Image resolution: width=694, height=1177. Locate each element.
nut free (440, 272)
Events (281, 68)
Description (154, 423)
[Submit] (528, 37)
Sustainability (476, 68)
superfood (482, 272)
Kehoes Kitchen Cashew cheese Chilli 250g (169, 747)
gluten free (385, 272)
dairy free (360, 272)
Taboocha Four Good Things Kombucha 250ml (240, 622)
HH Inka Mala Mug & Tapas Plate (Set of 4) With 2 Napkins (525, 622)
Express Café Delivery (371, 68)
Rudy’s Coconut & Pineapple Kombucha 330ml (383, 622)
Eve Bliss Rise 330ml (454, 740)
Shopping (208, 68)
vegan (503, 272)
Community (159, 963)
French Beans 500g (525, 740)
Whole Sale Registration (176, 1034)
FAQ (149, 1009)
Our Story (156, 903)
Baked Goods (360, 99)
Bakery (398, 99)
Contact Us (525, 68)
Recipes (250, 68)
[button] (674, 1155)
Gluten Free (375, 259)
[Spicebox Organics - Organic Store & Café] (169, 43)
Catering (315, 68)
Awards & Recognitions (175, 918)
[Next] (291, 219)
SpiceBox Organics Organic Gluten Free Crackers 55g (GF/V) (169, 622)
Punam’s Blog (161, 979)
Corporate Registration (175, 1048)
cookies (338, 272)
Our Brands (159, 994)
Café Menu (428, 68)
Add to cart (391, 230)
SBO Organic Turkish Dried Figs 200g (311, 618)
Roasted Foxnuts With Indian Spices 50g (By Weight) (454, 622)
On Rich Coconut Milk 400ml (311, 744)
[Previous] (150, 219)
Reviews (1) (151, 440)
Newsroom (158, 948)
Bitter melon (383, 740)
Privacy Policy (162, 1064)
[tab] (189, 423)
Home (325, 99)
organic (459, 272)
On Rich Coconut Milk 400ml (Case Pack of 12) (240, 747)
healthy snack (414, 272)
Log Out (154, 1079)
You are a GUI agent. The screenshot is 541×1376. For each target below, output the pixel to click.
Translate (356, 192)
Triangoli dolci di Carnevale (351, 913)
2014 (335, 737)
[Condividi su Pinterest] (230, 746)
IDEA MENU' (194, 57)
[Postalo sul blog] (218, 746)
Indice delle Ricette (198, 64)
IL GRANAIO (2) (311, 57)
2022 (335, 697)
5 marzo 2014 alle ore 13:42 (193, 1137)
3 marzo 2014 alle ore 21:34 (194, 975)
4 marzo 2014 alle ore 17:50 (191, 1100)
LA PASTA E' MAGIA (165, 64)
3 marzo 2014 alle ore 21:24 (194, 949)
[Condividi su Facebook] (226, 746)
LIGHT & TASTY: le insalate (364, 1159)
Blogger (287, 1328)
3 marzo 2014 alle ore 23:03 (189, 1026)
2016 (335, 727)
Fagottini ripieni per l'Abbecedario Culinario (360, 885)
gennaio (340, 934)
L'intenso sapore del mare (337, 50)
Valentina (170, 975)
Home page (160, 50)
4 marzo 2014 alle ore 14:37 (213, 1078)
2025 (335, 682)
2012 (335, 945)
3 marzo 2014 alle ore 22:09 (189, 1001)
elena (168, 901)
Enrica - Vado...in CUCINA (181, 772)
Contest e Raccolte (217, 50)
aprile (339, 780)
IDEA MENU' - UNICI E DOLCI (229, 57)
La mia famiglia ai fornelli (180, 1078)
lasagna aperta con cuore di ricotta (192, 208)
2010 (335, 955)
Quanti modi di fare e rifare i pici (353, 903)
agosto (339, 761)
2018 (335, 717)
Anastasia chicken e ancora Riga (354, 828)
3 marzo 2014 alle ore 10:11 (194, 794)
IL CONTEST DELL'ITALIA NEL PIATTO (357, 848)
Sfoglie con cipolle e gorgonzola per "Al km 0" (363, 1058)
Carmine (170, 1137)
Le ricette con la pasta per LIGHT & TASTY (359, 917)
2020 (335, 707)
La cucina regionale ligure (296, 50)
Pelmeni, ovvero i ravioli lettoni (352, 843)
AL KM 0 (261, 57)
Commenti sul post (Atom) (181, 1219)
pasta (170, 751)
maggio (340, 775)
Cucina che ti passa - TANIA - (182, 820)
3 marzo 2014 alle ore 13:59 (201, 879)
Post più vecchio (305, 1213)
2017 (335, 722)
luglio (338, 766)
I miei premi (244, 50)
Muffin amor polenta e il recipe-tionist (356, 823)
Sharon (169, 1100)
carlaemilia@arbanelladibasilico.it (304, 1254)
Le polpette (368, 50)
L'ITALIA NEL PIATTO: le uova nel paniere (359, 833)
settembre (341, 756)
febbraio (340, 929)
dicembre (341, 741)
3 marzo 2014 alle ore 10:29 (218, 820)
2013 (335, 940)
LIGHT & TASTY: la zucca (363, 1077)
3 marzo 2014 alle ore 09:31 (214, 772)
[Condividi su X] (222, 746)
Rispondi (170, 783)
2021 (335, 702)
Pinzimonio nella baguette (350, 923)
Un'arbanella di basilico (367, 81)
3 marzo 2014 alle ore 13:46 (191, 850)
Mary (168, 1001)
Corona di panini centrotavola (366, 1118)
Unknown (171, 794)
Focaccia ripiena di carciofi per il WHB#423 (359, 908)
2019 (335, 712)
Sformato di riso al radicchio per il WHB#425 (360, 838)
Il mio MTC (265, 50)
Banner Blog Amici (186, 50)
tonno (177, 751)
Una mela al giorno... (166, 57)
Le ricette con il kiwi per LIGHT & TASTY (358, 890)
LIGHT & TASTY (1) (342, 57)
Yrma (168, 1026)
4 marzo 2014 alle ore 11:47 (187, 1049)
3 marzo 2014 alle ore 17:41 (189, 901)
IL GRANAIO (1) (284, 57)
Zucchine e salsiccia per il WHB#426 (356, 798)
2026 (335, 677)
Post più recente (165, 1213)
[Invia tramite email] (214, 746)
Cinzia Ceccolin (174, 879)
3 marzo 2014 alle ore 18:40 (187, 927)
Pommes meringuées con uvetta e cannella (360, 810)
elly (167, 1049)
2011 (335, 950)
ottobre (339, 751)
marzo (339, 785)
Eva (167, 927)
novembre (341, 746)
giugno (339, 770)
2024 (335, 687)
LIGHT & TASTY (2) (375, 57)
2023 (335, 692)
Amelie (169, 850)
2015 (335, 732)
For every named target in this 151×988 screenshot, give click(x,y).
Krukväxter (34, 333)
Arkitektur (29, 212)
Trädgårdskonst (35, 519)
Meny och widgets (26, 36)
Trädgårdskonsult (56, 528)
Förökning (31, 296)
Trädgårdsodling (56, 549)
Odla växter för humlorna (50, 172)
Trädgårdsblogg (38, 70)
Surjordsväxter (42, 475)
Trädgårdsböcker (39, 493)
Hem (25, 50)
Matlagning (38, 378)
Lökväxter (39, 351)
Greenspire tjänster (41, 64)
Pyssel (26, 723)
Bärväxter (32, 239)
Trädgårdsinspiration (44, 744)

• _Exercise requirements_
Repeat the records from the line containing "[Condividi su X] (222, 746)" through the line containing "2019 (335, 712)", inclusive, and shift every coordinate in their answers by -110. Give only these lines.

• _Complete response_
[Condividi su X] (112, 636)
Rispondi (60, 673)
2021 (225, 592)
Pinzimonio nella baguette (240, 813)
Un'arbanella di basilico (257, -29)
3 marzo 2014 alle ore 13:46 (81, 740)
Mary (58, 891)
Corona di panini centrotavola (256, 1008)
Unknown (61, 684)
Focaccia ripiena di carciofi per il WHB#423 (249, 798)
2019 (225, 602)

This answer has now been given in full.